▸ **Challenge**
How many lines of the data below contain the word "pixels"? Reply with the number alone.

Begin Records for the task

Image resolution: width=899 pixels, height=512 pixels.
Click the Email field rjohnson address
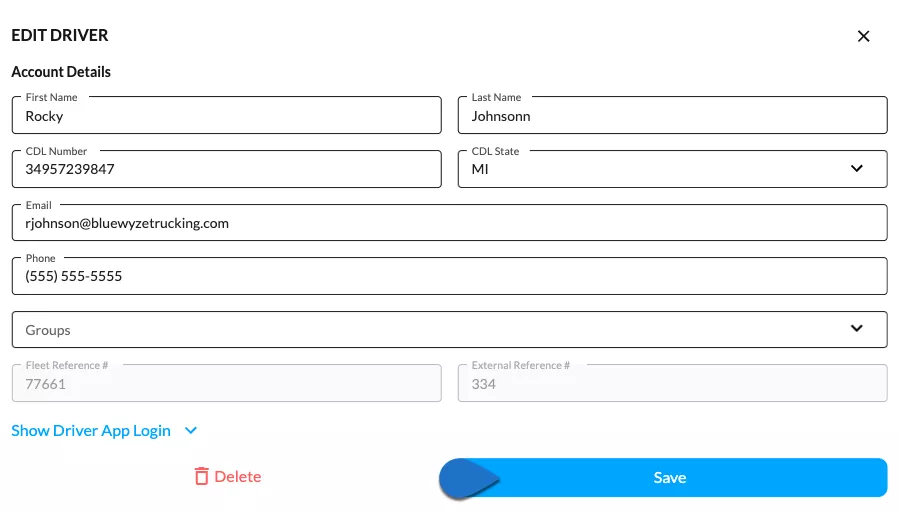point(450,222)
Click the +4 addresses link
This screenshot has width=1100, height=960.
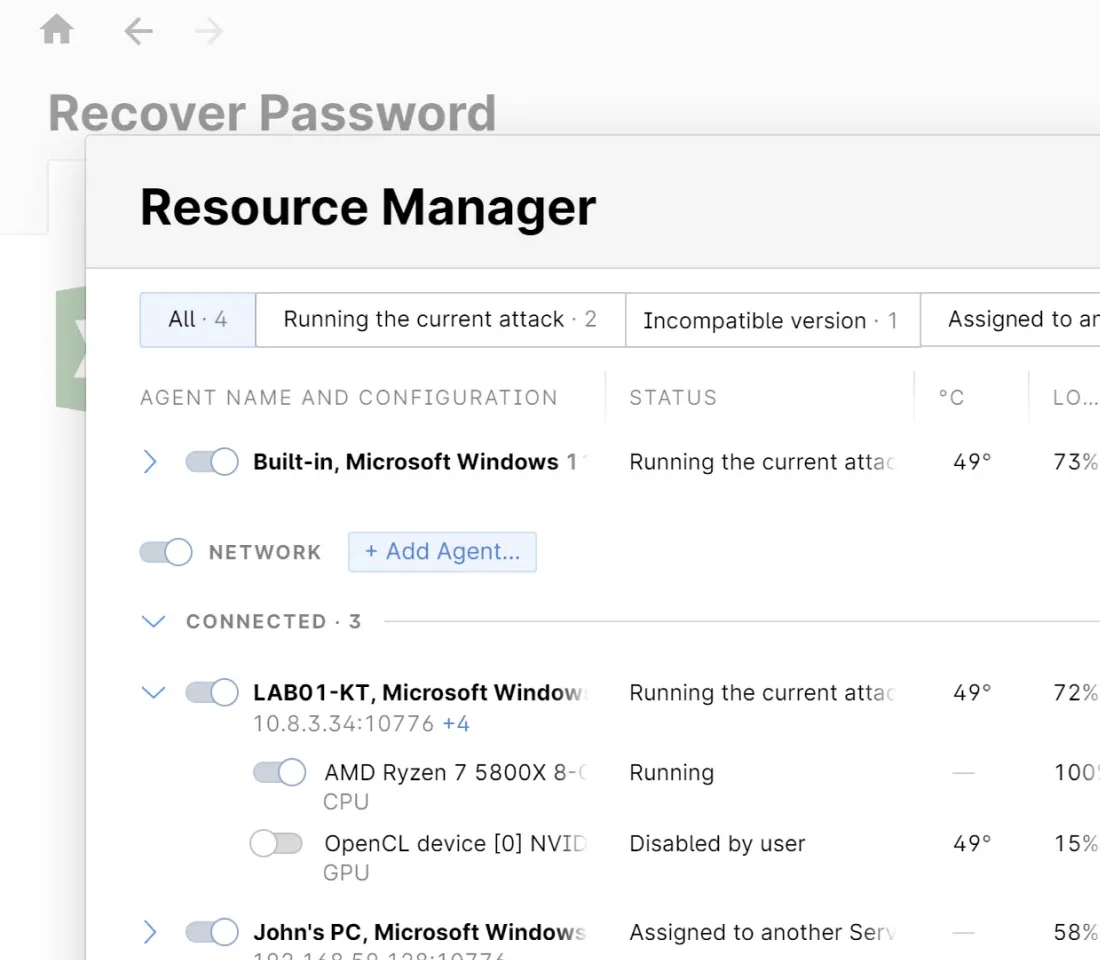[456, 723]
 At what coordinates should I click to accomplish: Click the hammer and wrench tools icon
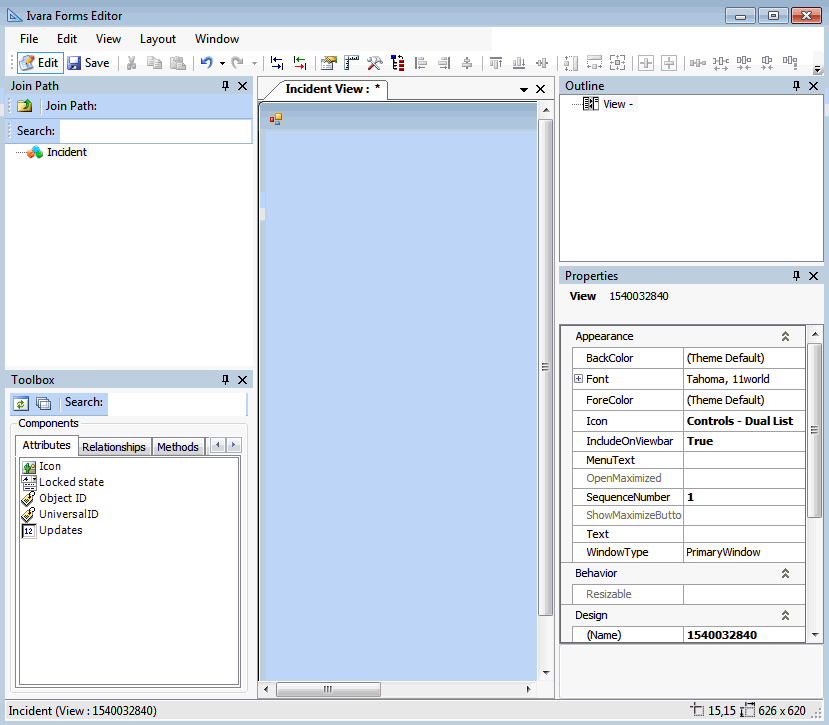[x=374, y=63]
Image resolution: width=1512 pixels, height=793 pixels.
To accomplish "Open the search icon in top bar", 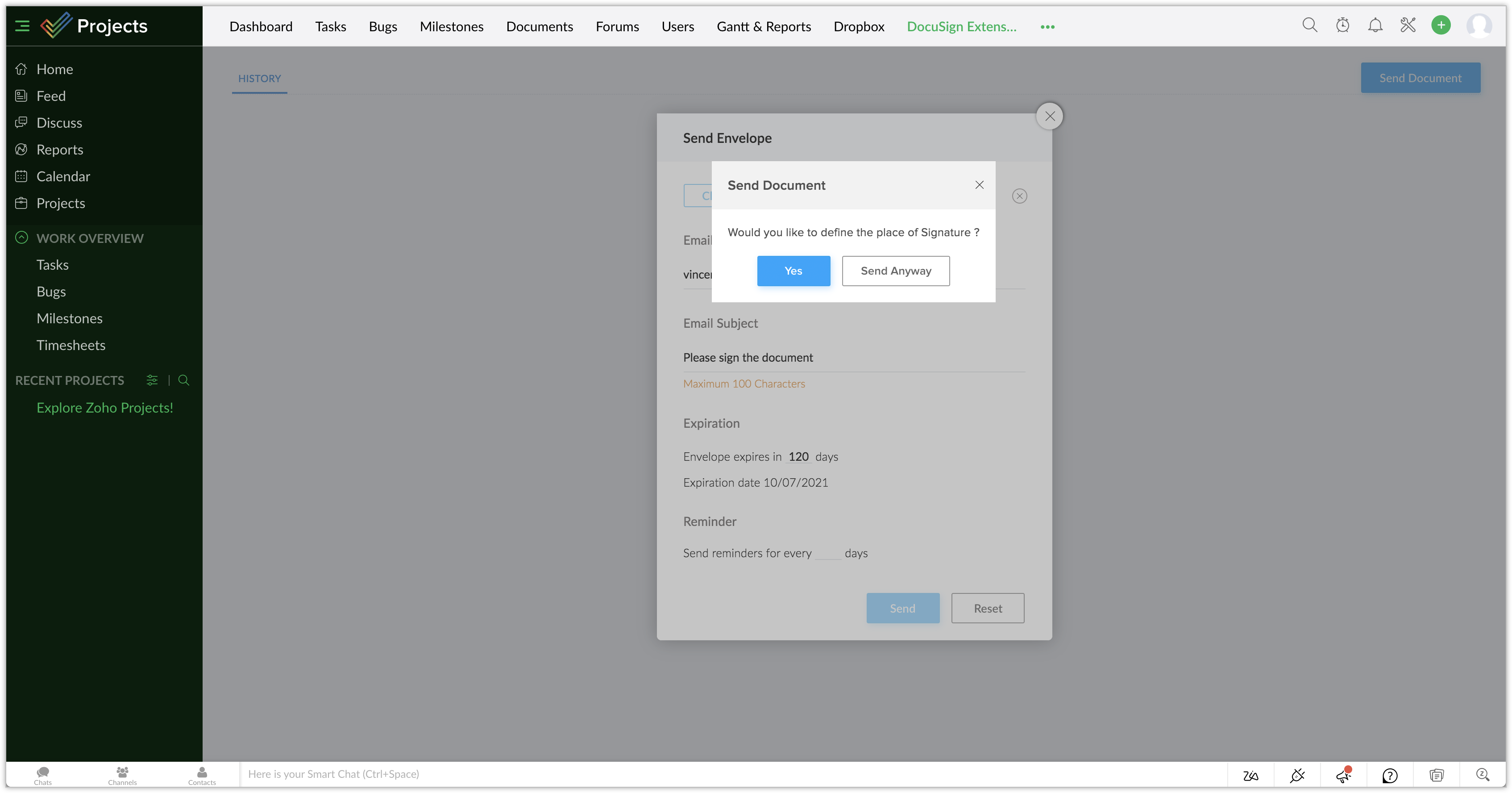I will point(1309,25).
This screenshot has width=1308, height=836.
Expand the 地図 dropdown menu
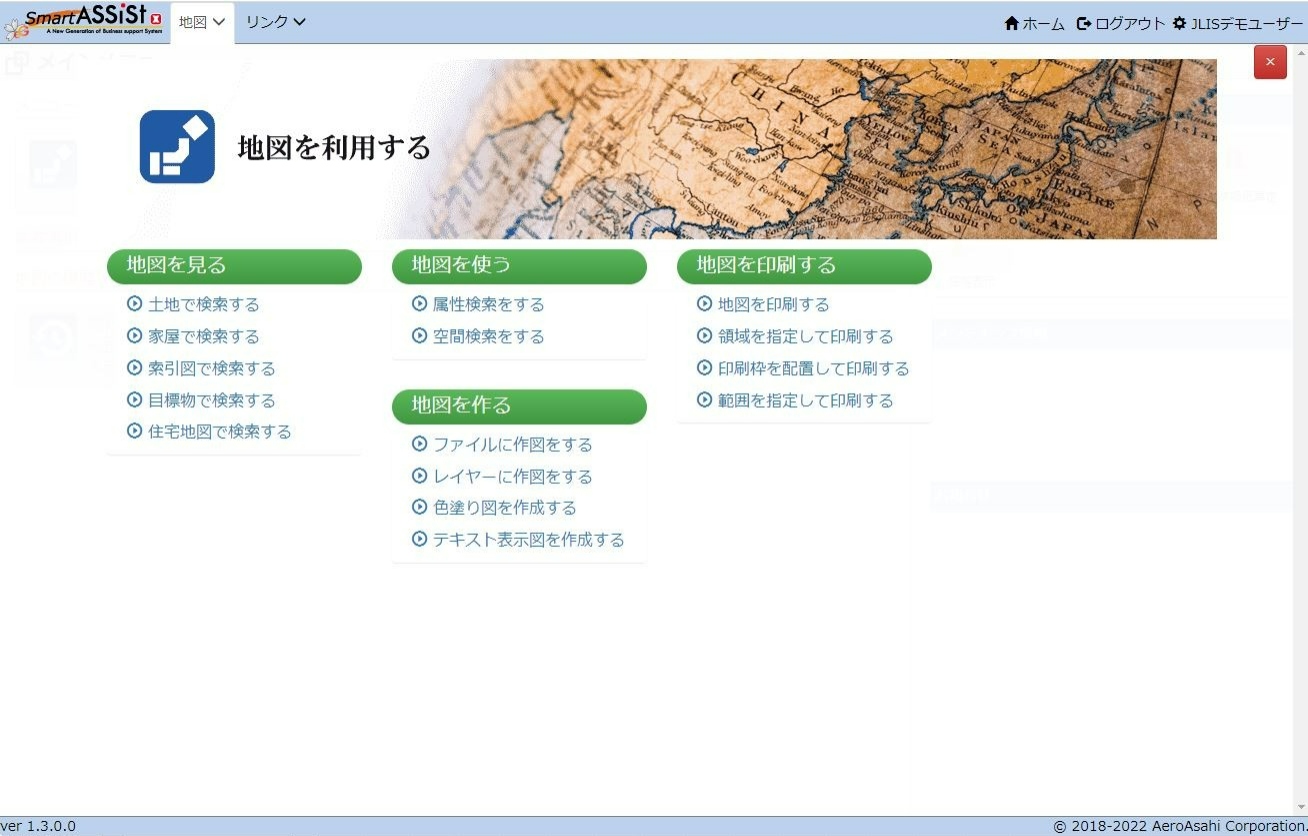(x=202, y=22)
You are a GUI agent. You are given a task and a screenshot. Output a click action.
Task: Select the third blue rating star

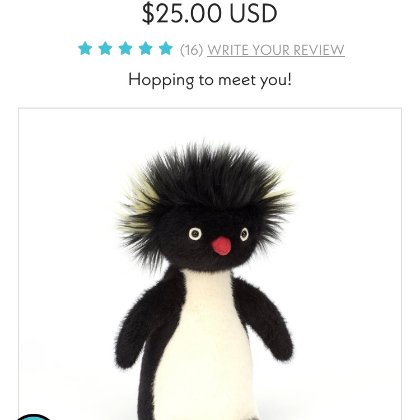pos(125,49)
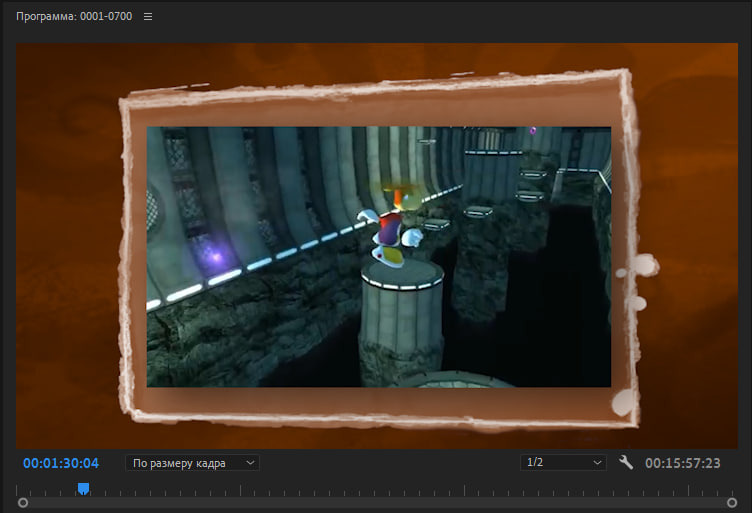Click the blue playhead marker
This screenshot has height=513, width=752.
click(x=83, y=488)
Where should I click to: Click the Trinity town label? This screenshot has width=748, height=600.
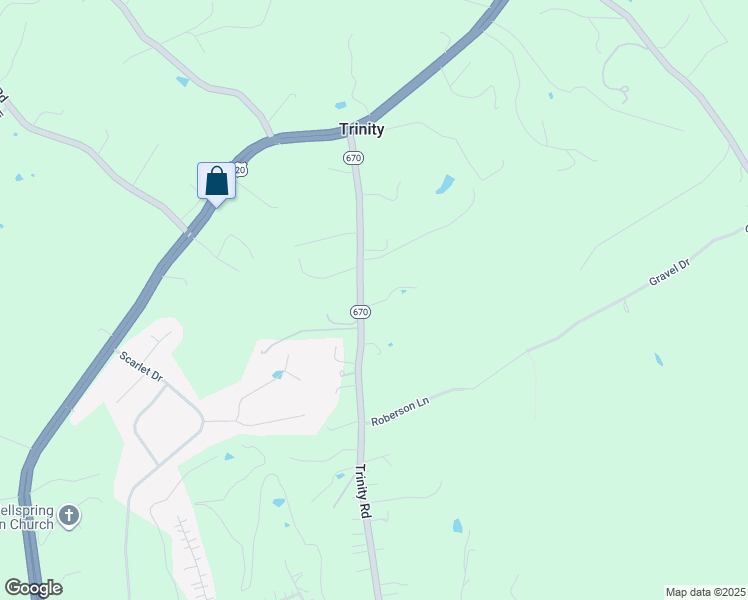coord(362,129)
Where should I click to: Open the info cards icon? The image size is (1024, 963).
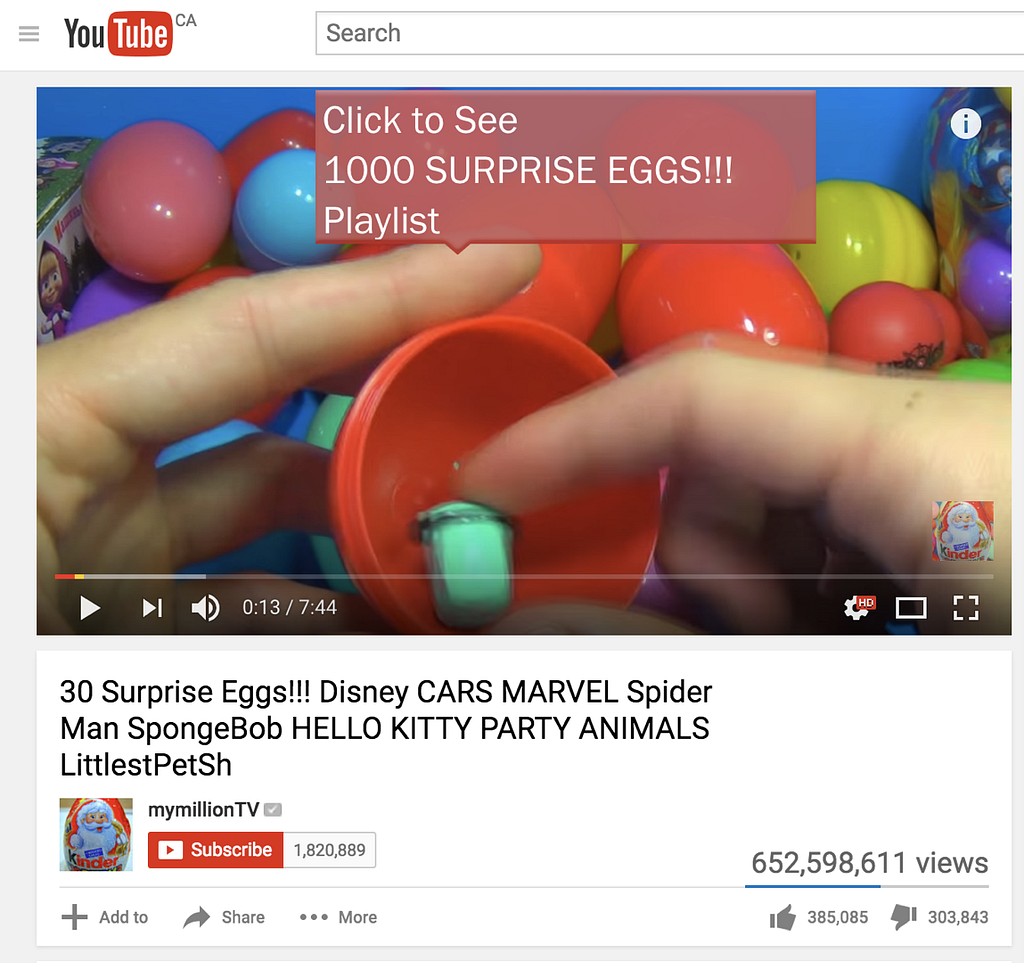[965, 123]
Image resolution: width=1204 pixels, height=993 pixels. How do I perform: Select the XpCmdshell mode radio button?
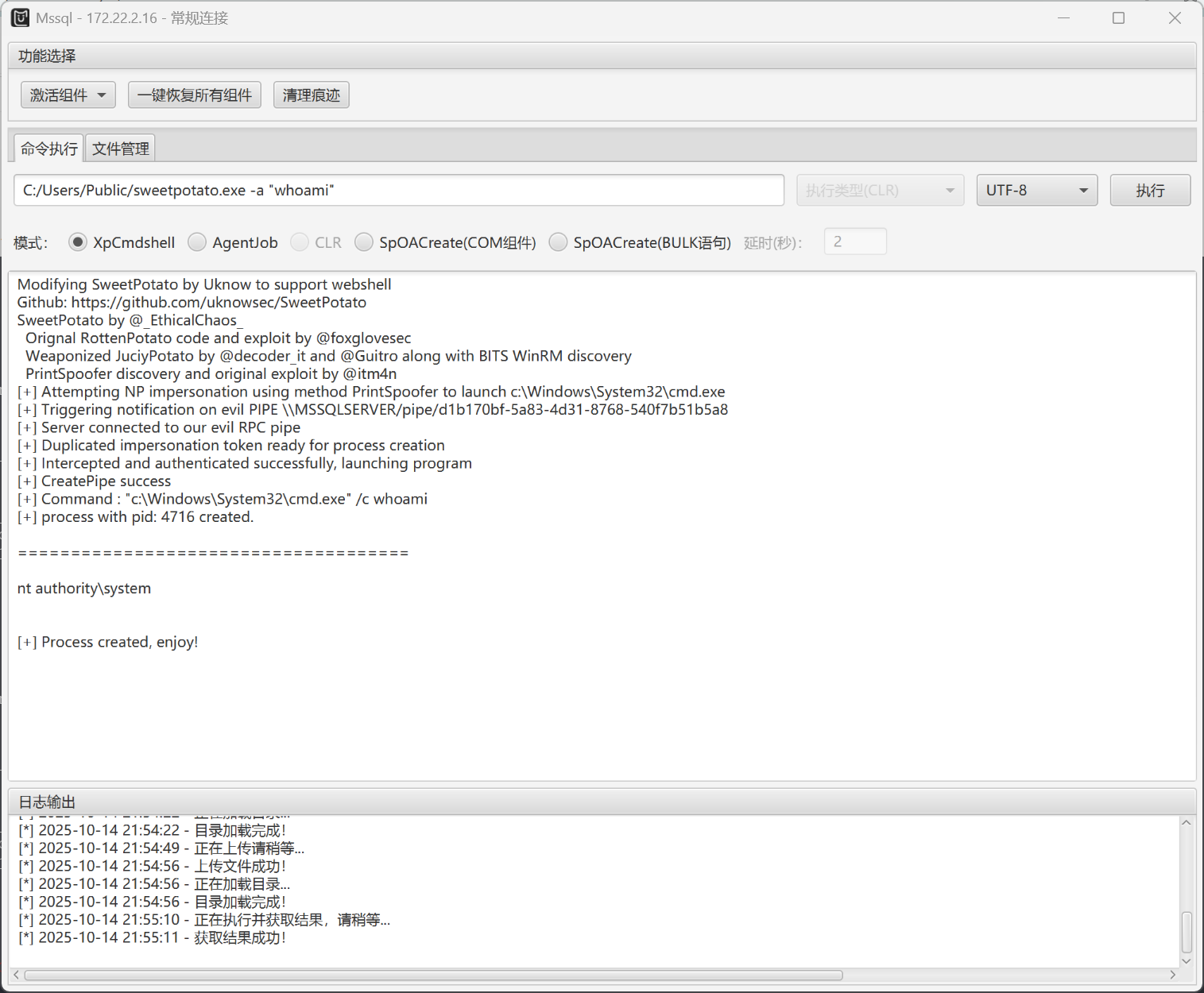[78, 242]
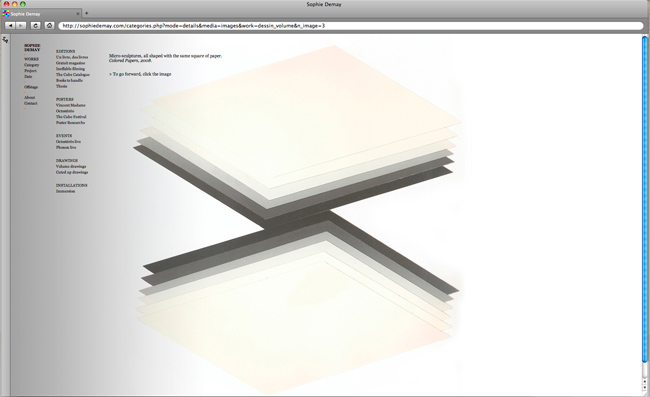This screenshot has height=397, width=650.
Task: Close the Sophie Demay tab
Action: [x=78, y=14]
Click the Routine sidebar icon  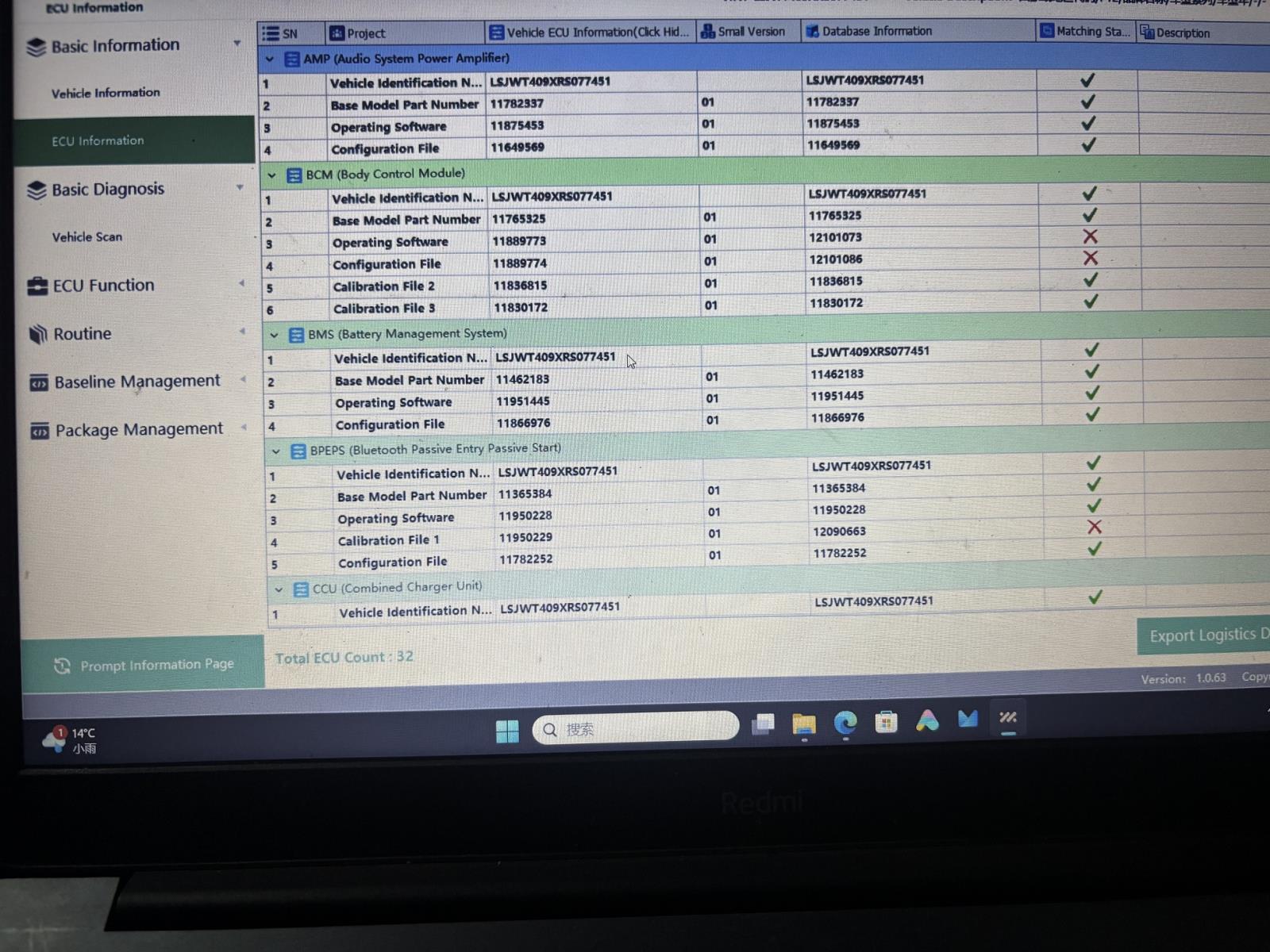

End Records for the task

▸ **Complete output**
3